Uma das faixas de “Não Tem Bacanal Durante a Quarentena” é dedicada a Jair Bolsonaro. O título, “Amo Cardi B e Odeio Bozo”, faz referência à rapper americana que viralizou na internet ao comentar a crise da Covid-19 e à alcunha usada por detratores do presidente. A letra, que traz sons de panelaços e gritos de “fora, Bolsonaro”, diz: “o papa é pop, quarentena é pop / Cardi B fez mais que o presidente”.

Questionado, Baco afirma que não pretende mostrar a música para a americana. Sua resposta vem em tom de ironia. “Tenho medo de ela se aprofundar sobre nosso presidente e ficar depressiva como todos nós. Ficar triste e desgostar do Brasil, que ela já admira tanto.”

O rapper classifica a atuação de Bolsonaro neste momento de crise como displicente. “Não consigo descrever se ele faz o que faz de brincadeira ou se ele é só muito ruim no que faz. Mas, se está fazendo de brincadeira, com certeza brinca com coisa séria”, diz.

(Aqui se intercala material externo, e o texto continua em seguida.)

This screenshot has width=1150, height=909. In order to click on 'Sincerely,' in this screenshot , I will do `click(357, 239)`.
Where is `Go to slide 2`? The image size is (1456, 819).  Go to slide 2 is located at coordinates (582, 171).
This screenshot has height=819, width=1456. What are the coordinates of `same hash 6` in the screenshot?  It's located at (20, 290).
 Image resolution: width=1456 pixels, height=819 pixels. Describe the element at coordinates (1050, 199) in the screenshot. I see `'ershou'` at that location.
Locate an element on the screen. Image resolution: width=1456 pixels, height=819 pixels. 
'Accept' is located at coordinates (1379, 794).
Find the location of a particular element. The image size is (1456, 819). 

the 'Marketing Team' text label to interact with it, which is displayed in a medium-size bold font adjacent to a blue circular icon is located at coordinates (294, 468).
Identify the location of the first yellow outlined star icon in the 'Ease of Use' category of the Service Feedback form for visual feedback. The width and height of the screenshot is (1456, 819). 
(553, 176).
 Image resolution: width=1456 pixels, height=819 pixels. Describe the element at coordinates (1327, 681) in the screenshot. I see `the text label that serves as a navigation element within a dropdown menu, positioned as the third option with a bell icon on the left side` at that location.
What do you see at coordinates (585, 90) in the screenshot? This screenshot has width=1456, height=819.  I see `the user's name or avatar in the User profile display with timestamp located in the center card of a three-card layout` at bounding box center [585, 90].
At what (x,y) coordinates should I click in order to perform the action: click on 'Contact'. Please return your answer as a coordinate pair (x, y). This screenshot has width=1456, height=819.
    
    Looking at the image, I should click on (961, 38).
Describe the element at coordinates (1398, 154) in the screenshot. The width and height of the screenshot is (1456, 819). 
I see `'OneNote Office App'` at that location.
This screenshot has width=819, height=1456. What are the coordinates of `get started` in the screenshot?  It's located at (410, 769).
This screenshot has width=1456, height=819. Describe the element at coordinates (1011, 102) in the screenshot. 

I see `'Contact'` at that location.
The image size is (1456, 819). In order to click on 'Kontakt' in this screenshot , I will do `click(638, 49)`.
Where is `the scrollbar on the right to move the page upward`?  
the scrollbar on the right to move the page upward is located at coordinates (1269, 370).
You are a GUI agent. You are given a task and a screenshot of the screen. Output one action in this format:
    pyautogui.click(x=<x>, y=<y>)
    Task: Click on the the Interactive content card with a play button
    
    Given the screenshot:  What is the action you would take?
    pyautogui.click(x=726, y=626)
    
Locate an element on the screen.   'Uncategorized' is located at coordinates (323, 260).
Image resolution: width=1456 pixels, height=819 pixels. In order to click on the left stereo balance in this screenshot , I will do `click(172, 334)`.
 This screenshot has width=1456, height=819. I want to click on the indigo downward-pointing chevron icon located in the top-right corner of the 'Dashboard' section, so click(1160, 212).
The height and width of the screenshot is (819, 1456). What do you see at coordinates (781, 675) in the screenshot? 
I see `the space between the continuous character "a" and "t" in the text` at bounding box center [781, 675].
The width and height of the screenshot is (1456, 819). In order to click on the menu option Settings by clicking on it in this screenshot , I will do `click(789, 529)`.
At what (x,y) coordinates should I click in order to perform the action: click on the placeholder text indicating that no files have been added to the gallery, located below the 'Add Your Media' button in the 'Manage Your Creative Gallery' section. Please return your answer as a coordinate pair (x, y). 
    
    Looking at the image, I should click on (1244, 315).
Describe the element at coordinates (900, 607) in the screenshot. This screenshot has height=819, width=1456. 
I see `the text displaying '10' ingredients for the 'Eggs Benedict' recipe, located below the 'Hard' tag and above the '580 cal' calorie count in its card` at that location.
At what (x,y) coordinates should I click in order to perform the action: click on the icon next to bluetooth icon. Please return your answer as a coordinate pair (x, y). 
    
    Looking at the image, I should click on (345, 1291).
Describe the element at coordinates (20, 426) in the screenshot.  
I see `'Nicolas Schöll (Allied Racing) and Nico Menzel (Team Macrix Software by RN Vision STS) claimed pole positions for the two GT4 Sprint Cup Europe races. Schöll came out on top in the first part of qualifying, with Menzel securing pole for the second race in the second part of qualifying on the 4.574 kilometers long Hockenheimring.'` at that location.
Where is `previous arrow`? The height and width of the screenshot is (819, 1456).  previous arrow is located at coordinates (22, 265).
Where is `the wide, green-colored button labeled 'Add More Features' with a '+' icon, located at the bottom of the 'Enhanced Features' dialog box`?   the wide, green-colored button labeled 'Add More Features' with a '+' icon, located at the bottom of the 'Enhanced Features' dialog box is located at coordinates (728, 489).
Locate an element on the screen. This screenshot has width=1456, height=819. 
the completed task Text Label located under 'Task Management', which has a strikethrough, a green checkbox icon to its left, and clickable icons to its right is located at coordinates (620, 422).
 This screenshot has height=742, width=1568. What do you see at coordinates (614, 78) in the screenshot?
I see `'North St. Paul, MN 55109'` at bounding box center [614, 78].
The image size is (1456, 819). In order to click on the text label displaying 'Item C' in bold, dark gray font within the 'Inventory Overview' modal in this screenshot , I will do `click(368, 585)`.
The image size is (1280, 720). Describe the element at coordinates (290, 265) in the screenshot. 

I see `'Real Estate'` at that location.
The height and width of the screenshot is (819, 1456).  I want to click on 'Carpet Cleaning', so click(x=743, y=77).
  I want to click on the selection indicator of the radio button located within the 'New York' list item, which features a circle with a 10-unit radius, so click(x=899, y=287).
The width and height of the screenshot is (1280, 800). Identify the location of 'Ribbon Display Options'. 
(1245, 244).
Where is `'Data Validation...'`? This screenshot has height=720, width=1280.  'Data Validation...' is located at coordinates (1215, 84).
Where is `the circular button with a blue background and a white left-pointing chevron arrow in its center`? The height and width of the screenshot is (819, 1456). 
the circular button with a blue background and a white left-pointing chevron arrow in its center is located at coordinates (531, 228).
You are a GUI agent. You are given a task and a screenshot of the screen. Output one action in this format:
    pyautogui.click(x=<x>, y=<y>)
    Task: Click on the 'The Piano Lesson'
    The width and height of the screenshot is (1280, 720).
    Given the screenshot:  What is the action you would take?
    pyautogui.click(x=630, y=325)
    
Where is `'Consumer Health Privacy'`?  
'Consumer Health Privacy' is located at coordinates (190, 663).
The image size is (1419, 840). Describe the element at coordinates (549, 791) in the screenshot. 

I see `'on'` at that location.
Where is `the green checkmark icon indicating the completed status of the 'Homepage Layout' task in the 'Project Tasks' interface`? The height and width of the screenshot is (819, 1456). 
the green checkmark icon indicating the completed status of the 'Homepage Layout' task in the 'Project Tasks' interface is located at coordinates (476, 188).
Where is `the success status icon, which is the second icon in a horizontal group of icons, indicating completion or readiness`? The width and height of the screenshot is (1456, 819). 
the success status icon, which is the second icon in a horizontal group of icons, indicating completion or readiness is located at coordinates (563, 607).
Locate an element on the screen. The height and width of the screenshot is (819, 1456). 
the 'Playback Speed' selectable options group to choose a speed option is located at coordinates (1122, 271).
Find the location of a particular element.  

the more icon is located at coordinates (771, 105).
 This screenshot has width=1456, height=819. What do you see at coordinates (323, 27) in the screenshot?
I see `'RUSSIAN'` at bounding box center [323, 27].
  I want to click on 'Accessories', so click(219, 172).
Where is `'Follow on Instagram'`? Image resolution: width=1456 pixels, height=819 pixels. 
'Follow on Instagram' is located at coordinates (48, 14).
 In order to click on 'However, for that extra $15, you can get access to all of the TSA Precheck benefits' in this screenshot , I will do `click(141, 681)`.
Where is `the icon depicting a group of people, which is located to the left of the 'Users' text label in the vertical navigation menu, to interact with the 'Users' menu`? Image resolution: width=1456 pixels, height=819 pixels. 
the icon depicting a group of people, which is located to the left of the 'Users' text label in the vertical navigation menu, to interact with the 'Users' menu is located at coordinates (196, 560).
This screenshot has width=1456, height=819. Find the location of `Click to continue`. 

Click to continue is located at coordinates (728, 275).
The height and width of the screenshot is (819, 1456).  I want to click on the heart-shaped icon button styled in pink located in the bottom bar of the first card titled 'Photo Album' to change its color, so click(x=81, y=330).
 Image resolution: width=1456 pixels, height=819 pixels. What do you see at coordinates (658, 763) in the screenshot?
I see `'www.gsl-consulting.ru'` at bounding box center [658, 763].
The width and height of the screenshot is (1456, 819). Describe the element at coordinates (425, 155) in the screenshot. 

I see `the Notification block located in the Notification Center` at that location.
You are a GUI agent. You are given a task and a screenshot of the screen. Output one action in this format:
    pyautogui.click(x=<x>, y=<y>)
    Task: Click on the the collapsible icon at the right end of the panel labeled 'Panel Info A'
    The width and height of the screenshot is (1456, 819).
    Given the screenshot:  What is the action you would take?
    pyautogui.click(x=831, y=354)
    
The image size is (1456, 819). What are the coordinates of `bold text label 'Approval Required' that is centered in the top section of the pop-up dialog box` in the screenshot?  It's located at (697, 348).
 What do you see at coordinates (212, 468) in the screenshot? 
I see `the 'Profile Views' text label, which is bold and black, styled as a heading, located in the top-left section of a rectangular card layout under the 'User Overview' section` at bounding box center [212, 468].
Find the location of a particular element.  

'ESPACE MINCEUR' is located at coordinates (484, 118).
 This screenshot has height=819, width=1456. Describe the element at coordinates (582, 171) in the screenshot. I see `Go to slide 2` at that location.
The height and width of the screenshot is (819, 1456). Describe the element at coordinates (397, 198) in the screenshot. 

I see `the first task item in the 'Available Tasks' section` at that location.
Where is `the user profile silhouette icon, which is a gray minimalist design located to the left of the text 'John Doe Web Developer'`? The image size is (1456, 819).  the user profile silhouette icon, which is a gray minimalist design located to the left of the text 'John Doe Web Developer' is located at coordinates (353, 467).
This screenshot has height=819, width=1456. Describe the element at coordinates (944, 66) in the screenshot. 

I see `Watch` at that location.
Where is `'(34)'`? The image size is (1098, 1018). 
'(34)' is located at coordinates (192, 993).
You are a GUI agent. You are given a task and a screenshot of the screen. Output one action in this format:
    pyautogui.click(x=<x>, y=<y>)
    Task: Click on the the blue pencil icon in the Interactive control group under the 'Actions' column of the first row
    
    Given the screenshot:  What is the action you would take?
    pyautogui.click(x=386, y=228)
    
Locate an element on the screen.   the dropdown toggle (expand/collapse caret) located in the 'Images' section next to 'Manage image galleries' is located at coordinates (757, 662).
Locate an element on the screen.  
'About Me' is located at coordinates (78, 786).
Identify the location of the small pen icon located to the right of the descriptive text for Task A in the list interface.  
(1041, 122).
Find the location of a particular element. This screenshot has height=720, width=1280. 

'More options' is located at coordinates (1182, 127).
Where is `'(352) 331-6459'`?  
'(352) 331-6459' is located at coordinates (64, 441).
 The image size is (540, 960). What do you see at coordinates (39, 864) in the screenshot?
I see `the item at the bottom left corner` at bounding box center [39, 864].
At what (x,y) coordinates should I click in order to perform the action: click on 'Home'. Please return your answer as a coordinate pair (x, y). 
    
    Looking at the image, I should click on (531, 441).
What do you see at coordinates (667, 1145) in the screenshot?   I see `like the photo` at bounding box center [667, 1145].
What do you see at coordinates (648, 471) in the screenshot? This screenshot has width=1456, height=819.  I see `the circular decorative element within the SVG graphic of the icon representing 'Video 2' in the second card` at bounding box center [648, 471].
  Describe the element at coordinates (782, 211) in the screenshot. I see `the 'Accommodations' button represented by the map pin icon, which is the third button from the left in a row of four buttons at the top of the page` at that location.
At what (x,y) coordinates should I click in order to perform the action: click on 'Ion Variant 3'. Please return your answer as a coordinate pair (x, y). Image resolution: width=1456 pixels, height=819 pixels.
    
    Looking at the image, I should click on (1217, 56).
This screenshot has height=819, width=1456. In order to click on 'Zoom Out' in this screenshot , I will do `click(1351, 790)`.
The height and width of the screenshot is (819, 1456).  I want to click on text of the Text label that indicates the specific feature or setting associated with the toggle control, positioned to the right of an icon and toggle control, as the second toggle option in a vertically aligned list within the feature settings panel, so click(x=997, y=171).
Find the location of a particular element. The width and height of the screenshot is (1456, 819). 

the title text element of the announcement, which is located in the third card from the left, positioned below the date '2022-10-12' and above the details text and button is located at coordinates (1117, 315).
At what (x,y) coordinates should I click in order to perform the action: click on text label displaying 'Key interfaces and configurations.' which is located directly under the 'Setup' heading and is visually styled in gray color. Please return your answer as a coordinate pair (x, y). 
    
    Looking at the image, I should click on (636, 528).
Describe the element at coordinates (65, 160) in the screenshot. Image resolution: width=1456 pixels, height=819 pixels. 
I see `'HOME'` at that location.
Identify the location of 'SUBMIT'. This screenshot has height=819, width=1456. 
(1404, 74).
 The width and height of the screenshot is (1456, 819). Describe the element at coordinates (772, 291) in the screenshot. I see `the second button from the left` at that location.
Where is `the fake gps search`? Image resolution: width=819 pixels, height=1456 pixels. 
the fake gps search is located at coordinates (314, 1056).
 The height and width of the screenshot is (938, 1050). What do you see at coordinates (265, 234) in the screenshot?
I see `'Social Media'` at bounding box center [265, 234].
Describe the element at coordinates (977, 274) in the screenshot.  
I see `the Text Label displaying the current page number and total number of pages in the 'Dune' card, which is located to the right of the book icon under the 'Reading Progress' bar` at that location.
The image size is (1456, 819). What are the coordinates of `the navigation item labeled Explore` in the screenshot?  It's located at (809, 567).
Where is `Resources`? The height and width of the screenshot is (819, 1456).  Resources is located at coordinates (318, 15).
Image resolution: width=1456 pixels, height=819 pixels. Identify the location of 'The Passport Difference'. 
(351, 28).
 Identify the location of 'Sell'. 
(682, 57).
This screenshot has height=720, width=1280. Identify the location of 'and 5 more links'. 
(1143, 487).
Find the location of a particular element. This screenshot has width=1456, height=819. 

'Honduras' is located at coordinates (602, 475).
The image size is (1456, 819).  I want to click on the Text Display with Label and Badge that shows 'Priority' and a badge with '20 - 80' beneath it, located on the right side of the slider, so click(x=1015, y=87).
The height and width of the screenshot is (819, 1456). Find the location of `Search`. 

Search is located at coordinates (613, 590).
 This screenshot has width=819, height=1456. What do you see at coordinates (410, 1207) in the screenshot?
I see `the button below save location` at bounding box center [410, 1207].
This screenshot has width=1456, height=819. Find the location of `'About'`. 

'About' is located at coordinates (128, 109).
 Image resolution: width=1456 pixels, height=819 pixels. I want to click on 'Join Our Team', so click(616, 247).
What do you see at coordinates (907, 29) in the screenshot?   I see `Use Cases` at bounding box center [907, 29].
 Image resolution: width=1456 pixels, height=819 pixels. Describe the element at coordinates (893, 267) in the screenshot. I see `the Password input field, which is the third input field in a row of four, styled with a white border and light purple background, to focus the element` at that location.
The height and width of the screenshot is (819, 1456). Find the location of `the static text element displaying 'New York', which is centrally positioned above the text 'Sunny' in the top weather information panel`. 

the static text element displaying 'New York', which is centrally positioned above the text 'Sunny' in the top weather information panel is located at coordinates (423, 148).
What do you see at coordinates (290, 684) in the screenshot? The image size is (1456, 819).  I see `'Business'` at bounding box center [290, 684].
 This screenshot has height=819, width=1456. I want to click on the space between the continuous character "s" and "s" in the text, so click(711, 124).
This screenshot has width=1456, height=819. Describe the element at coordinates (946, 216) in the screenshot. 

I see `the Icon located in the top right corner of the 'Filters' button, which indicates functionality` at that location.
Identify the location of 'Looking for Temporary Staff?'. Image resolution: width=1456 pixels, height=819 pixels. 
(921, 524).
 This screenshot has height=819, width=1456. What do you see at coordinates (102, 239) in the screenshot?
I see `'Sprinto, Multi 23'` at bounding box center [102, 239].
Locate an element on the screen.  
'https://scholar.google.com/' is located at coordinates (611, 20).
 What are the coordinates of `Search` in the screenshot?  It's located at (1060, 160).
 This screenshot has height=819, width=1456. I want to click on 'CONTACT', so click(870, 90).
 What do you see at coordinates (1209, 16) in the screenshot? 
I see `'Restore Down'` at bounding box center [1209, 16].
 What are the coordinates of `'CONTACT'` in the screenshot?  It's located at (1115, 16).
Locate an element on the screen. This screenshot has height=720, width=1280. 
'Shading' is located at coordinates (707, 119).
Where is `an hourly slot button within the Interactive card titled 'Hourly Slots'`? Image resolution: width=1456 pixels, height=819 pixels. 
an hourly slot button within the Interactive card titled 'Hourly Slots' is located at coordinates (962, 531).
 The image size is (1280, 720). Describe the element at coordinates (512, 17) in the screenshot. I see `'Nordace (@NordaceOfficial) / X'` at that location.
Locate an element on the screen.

Apesar da crítica incisiva, Baco afirma não se deixar levar por conflitos na esfera virtual, frequentes num cenário de polarizações política e ideológica. E aconselha que façam o mesmo aqueles que, assim como ele, lidam em seu dia a dia com questões de saúde mental.

“É uma parada que volta. Numa hora, você está dando certo ali, lacrando, falando mal de alguém, mas em algum momento alguém vai falar mal de você. E se você estiver destruído por dentro, você não vai aguentar.”